Complémentaire santé : une hausse des contrats classiques non responsables

Des idées d’affaires pour les sénégalais

L’exercice de 2018 a été, pour le marché de la complémentaire santé, sujet à de nombreux rebondissements. Tandis que les contrats non responsables ont enregistré une nette progression, l’autre forme, le contrat classique responsable, pour son compte n’a bénéficié que d’une augmentation faible au niveau des participations.

Les contrats non responsables à plus 10,8% sur le précédent exercice

Les deux régimes n’ont pas vécu les mêmes situations durant l’année 2018. Les données publiées par le Fonds de financement de la couverture maladie universelle (Fonds CMU) permettent d’avoir un net aperçu des résultats cumulés des deux régimes classiques, responsables et non responsables. Elles se basent sur l’assiette de la taxe de solidarité additionnelle (TSA). Cet indicateur référence du marché n’a enregistré qu’une moindre progression de 1%, soit un chiffre estimé à 37,738 milliards €. Ce fait s’explique par le faible nombre d’organismes complémentaires selon le Fonds CMU. Il y aura également à compter parmi les raisons la concentration du marché.

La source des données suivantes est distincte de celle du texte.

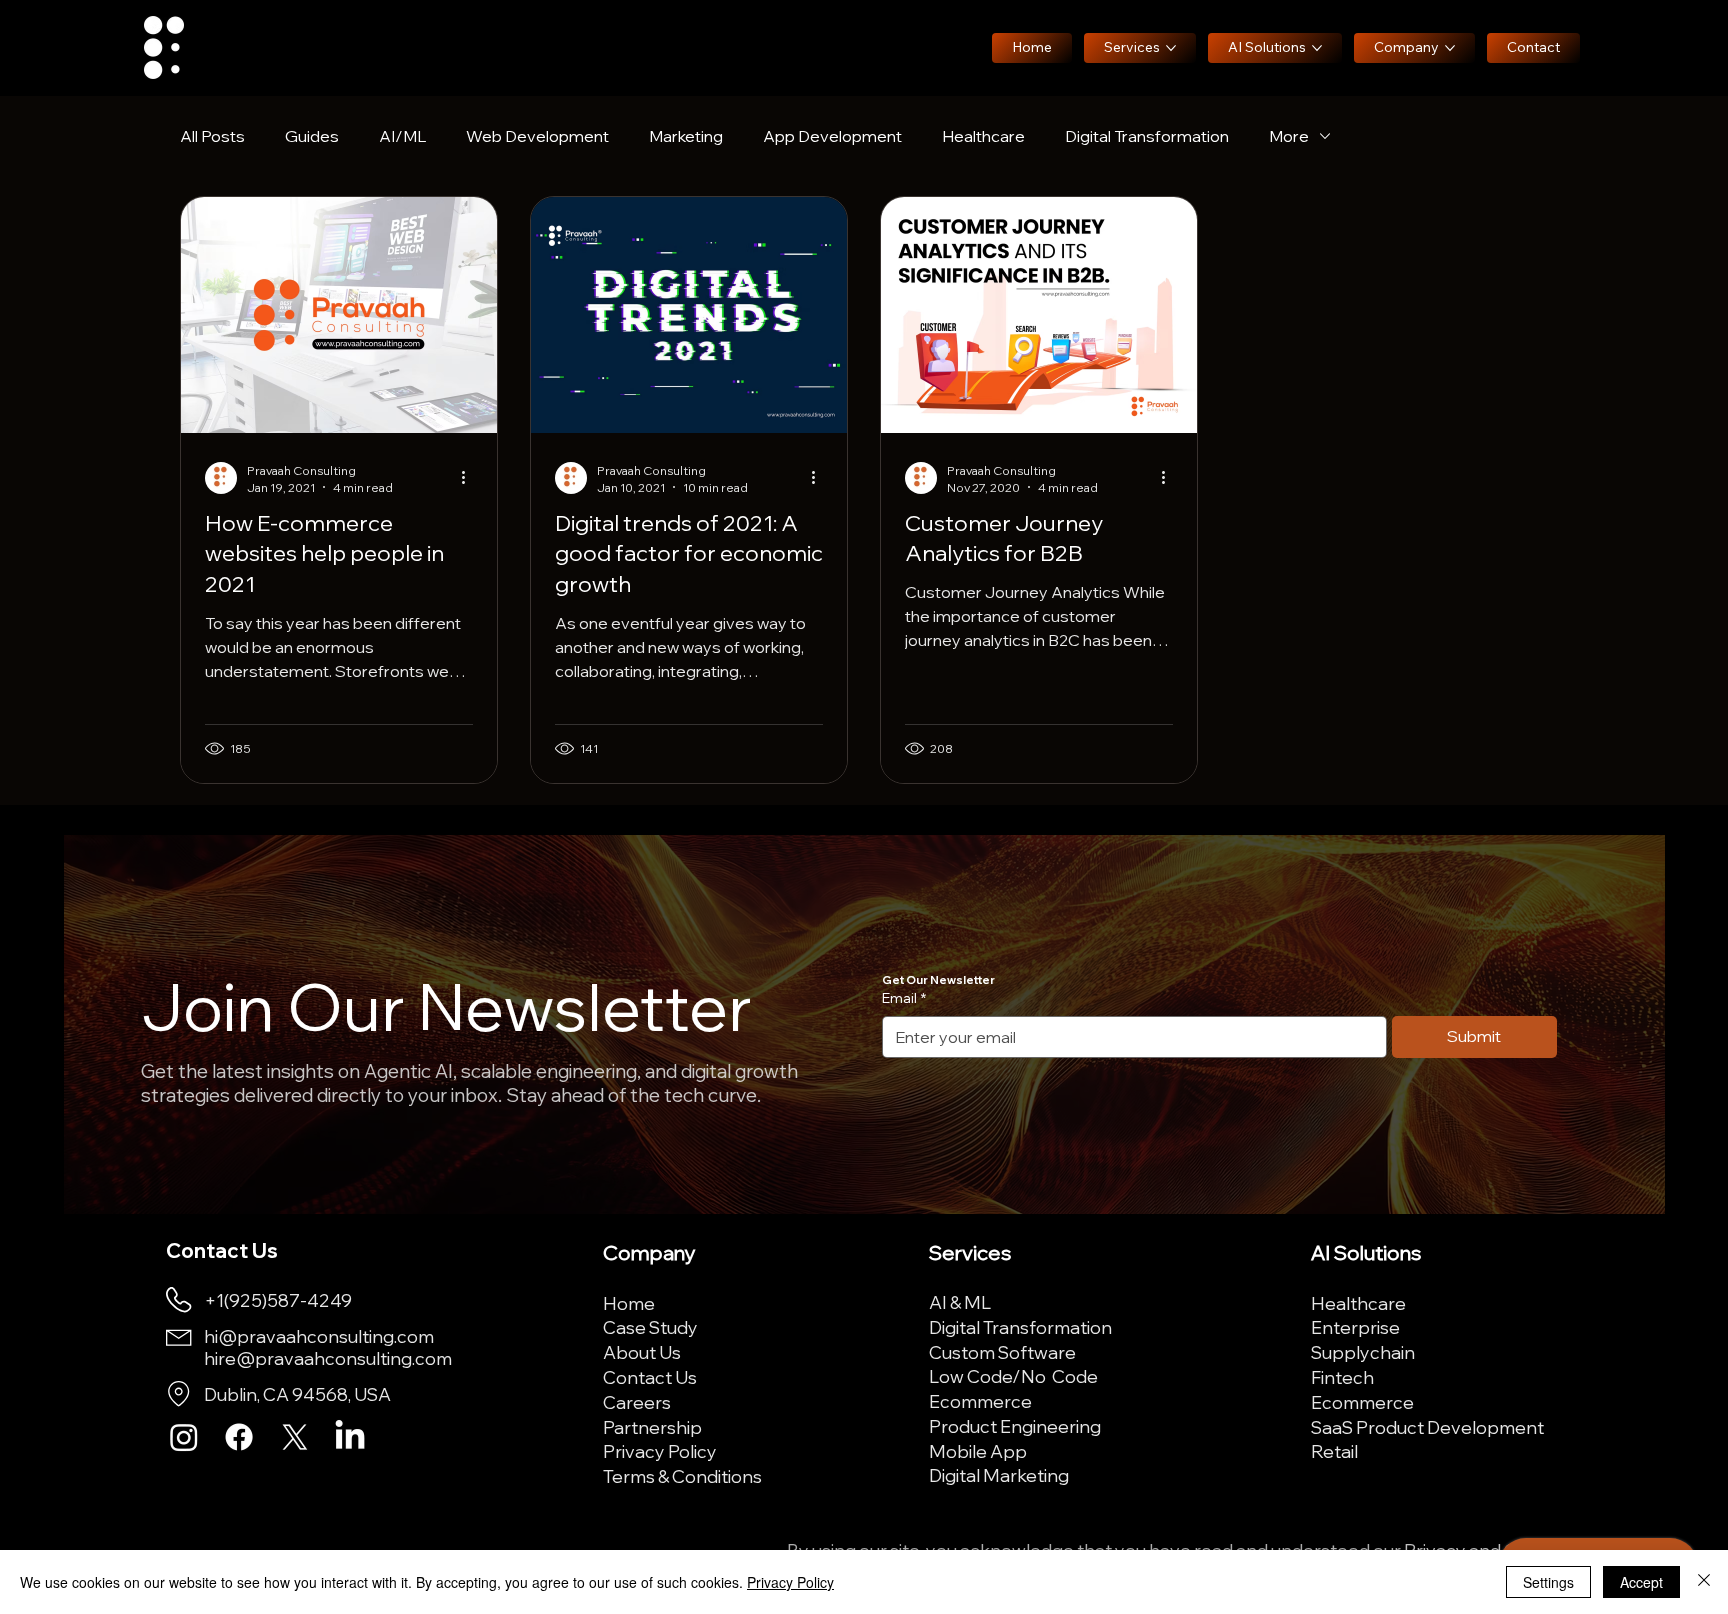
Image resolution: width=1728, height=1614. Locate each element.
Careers (637, 1402)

C’est en grande partie par rapport aux contrats classiques que cette moyenne de l’année 2018 a été relevée à ce niveau. À noter qu’avec ce régime particulier, les complémentaires sont tenus de se conformer à certaines lois et limites de remboursement. Alors la question qui se pose dans ce cas : quelle est la meilleure mutuelle senior ?

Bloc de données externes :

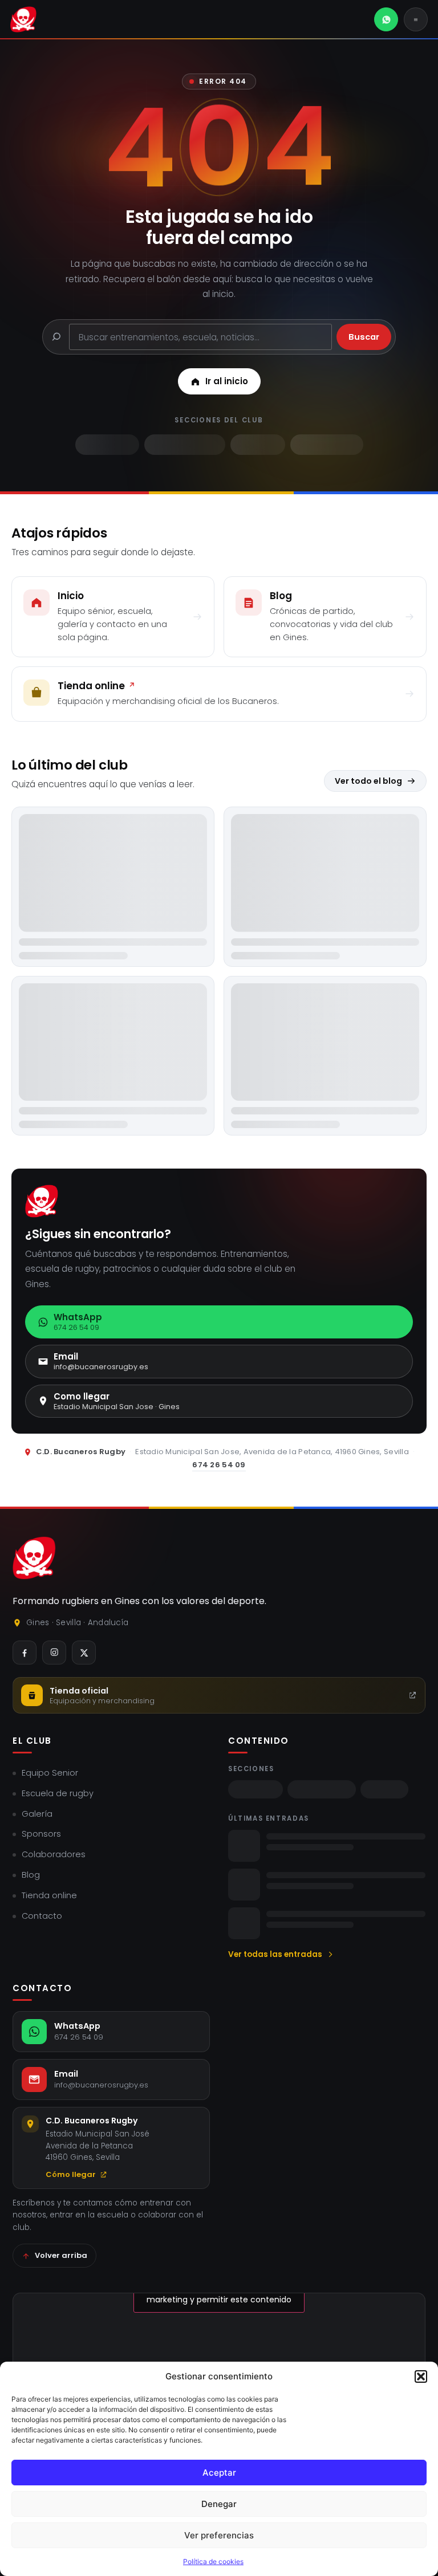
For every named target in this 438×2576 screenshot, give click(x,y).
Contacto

C’est, en grande partie, en raison de ces engagements contractuels que les organismes n’ont obtenu que la faible progression de 1,1%. Contrairement à ce cas, les contrats classiques non responsables ont, pour leur part, explosé durant l’exercice de 2018. Ce dernier a été marqué par une hausse de 10,8% à la participation. L’Argus de l’assurance s’exprime sur le sujet en confirmant les avis des particuliers sur la difficulté à adopter les réglementations de l’assurance santé et en appuyant la probable éclosion des contrats classiques non responsables qui sont plus flexibles : « Cette forte progression pourrait ainsi donner raison à tous ceux qui annoncent depuis plusieurs années un développement de ce type de contrats compte tenu d’une réglementation de plus en plus pesante en assurance santé ».

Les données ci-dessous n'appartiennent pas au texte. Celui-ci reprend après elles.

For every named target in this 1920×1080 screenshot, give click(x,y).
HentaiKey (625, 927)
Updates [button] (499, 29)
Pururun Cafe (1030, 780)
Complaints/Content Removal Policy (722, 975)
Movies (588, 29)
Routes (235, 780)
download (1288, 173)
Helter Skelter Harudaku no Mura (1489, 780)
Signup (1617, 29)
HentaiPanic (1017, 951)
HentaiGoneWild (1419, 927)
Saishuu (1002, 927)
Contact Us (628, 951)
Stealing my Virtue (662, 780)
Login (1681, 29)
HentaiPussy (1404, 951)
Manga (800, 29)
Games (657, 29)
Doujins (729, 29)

Au niveau des spécialistes du secteur de l’assurance, pourtant, le fait est interprété d’une autre manière. Ces professionnels rappellent que les contrats non responsables n’apportent qu’une faible cote part pour l’assiette de la TSA. La forte hausse relevée n’a donc de valeur que de 4,3% par rapport à cet indicateur de référence du marché de la complémentaire santé. Ce taux visiblement faible n’avantagera pas autant, en conséquence, ces organismes aux yeux des observateurs et spécialistes, et non moins au niveau du cumul des résultats avec les contrats classiques responsables. Pour ce prochain exercice, la progression des contrats classiques non responsables est-elle attendue encore à la hausse pour que l’assiette globale de la TSA des complémentaires santé franchisse enfin la barre des 1% de progression ?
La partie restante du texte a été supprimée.